The McKinney-Vento Homeless Assistance Education Act of 1997 was reauthorized in 2015 with the Every Student Succeeds Act (ESSA), with new regulations that took effect in October, 2016. The Act requires schools to communicate with homeless parents and families to inform them of their educational rights. This is to ensure that homeless children have access to education, school success and parental involvement. A key part of this legislation requires appointing liaisons to assist homeless parents (Swick, 2009).

Among other changes, the amended McKinney-Vento Act includes new requirements focused on supporting homeless students in school. (U.S. Department of Education Press Release, July 27, 2016). The requirements include:

  • Identification of homeless children and youths;
  • Making sure that preschool-aged homeless children have access to and receive supportive services;
  • Ensuring coordination with other service providers, including public and private child welfare and social service agencies; law enforcement agencies; juvenile and family courts; agencies providing mental health services; domestic violence agencies; child care providers; runaway and homeless youth centers; providers of services and programs funded under the Runaway and Homeless Youth Act; and providers of emergency, transitional, and permanent housing, including public housing agencies, shelter operators, and operators of transitional housing facilities;
  • Providing professional development and technical assistance at both the State and local levels;
  • Removing enrollment barriers;
  • Providing school stability, including the expansion of school of origin to include preschools and receiving schools and the provision of transportation until the end of the school year, even if a student becomes permanently housed;
  • Protecting privacy of student records, including information about a homeless child or youth’s living situation;
  • Improving the dispute resolution process for decisions relating to the educational placement of homeless children and youths;
  • Increasing the emphasis on college and career readiness; and
  • Establishing a new authority for local liaisons to verify the eligibility of homeless children, youths, and families for HUD homeless assistance programs.

Telltale signs of homelessness include panic attacks in class, chronic hunger or food hoarding, sleep deprivation, unkempt clothing, inadequate personal hygiene, and unmet medical or psychological needs.
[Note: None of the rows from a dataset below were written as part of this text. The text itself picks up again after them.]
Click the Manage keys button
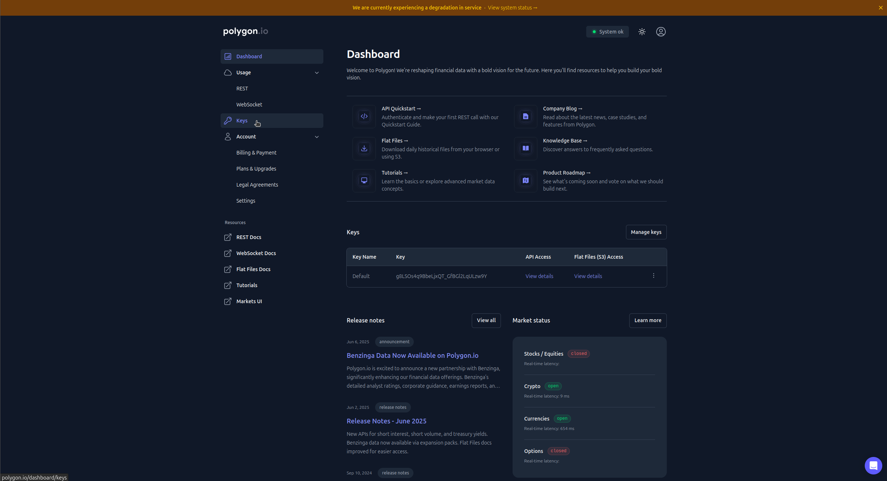The width and height of the screenshot is (887, 481). pyautogui.click(x=646, y=232)
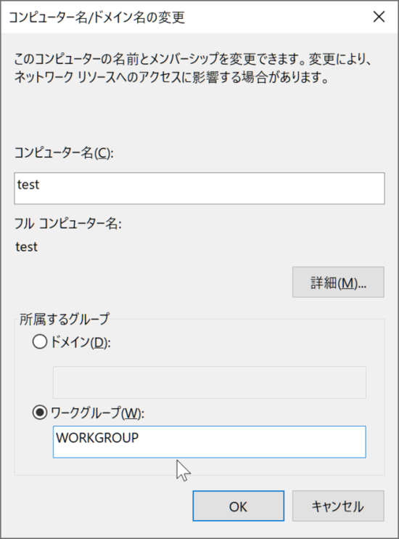The width and height of the screenshot is (399, 539).
Task: Click the ドメイン(D): label text
Action: pyautogui.click(x=81, y=342)
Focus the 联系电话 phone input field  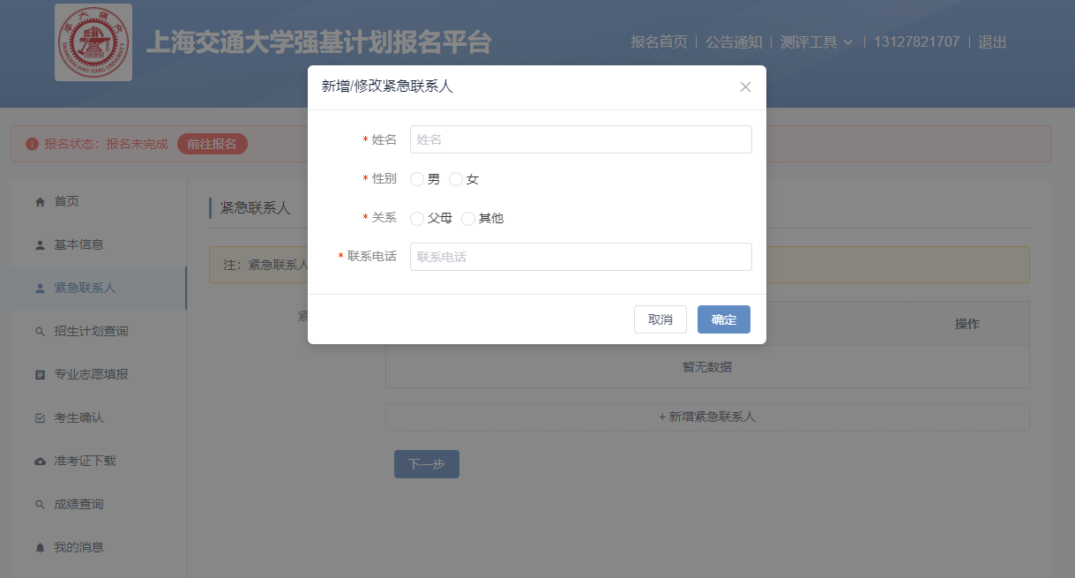[580, 257]
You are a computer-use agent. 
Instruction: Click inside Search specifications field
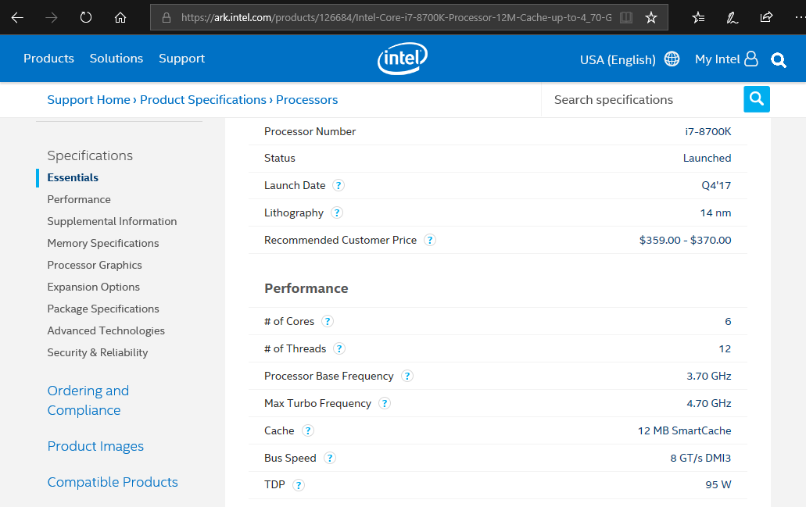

The experience of homelessness is often traumatic enough to bring about nightmares, emotional numbing, difficulty concentrating, sleeping and eating disorders, and difficulty maintaining emotional control.

As a result, homeless students need:

  •      Security
  •      Trusting relationships
  •      Personal mentoring relationships with educators to develop self-regulation
  •      Predictable routines
  •      Fair rules
  •      Provision of basic needs
  •      An understanding ear

(Dill, 2015)

Teachers and school counselors can help support homeless students by

  1. Building a strong personal relationship with the student.
  2. Framing problematic behavior as reflective of the student’s state of mind at the time, not his or her character.
  3. Working to build student confidence.
  4. Helping students to recognize, not run away from, their problems (Dill, 2015).

Effective parents also need a strong sense of self. Studies have shown that a strong sense of self encourages nurturing and warm behavior in parent-child relations, which in turns promotes higher attentiveness, satisfaction and happiness in parents, and harmonious lives for both the parent and child.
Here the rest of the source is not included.